Op 7 januari 2009 om 15:59 uur is tijdens een observatie gezien dat de Seat Toledo met kenteken [xx-xx-xx] rijdt over de A2 komende vanuit België en rijdend in de richting van Maastricht. Als chauffeur treedt op dat moment [medeverdachte 3] op en bijrijdster is [medeverdachte 6]. Omstreeks 16:43 uur stopt de Seat op de oprit van de woning [adres] te Born. Omstreeks 16:59 uur vertrekt [medeverdachte 3] wederom in voornoemde Seat als enige inzittende en rijdt naar het Esso tankstation te Born, alwaar hij omstreeks 17:07 uur arriveert.
Onderweg, om 17:02 uur, heeft [medeverdachte 3] gebeld naar [medeverdachte 1]. [medeverdachte 1] stelt dan voor bij ‘dat tankstation bij hotel Born’ af te spreken, hetgeen [medeverdachte 3] goed vindt.

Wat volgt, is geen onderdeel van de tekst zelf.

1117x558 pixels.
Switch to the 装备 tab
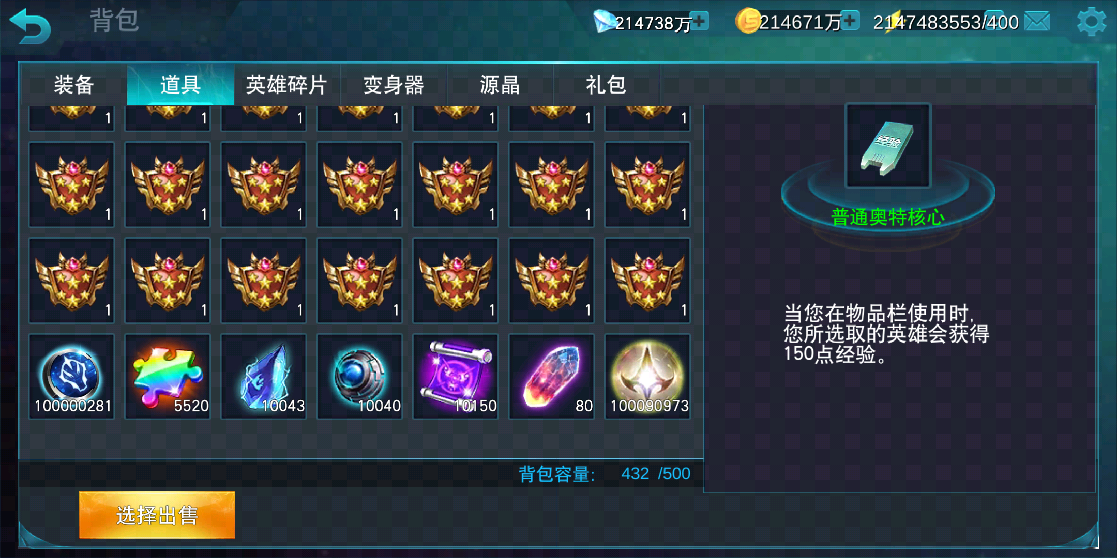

Omstreeks 17:14 uur ziet een verbalisant vervolgens een personenauto Toyota Avensis met kenteken [xx-xx-xx]achter de shop van voornoemd tankstation parkeren. De bestuurder, die ambtshalve wordt herkend als [medeverdachte 1], stapt uit en stapt als bijrijder in de Seat Toledo met kenteken [xx-xx-xx], waarna de Seat met [medeverdachte 3] als chauffeur en [medeverdachte 1] als bijrijder weg rijdt. Omstreeks 18:03 uur ziet een verbalisant dat de Seat Toledo met kenteken [xx-xx-xx] zonder inzittenden geparkeerd staat op de [vP.straat]Sittard. Dat de [vP.straat]Sittard een straat is gelegen in de directe nabijheid van de [WvG.straat] te Sittard acht de rechtbank een feit van algemene bekendheid. Een verbalisant ruikt op dat moment een sterke op wiet dan wel hasjiesj gelijkende lucht in de directe omgeving van het perceel [WvG.straat] te Sittard.
[medeverdachte 3] heeft verklaard, dat toen hij Maastricht gepasseerd was, hij gebeld werd door [B], die zich voorstelde als een vriend van [medeverdachte 4] en [J]. Hij heeft toen met [B] bij hotel Born langs de snelweg tegenover een pomp afgesproken en heeft [B] aldaar ontmoet.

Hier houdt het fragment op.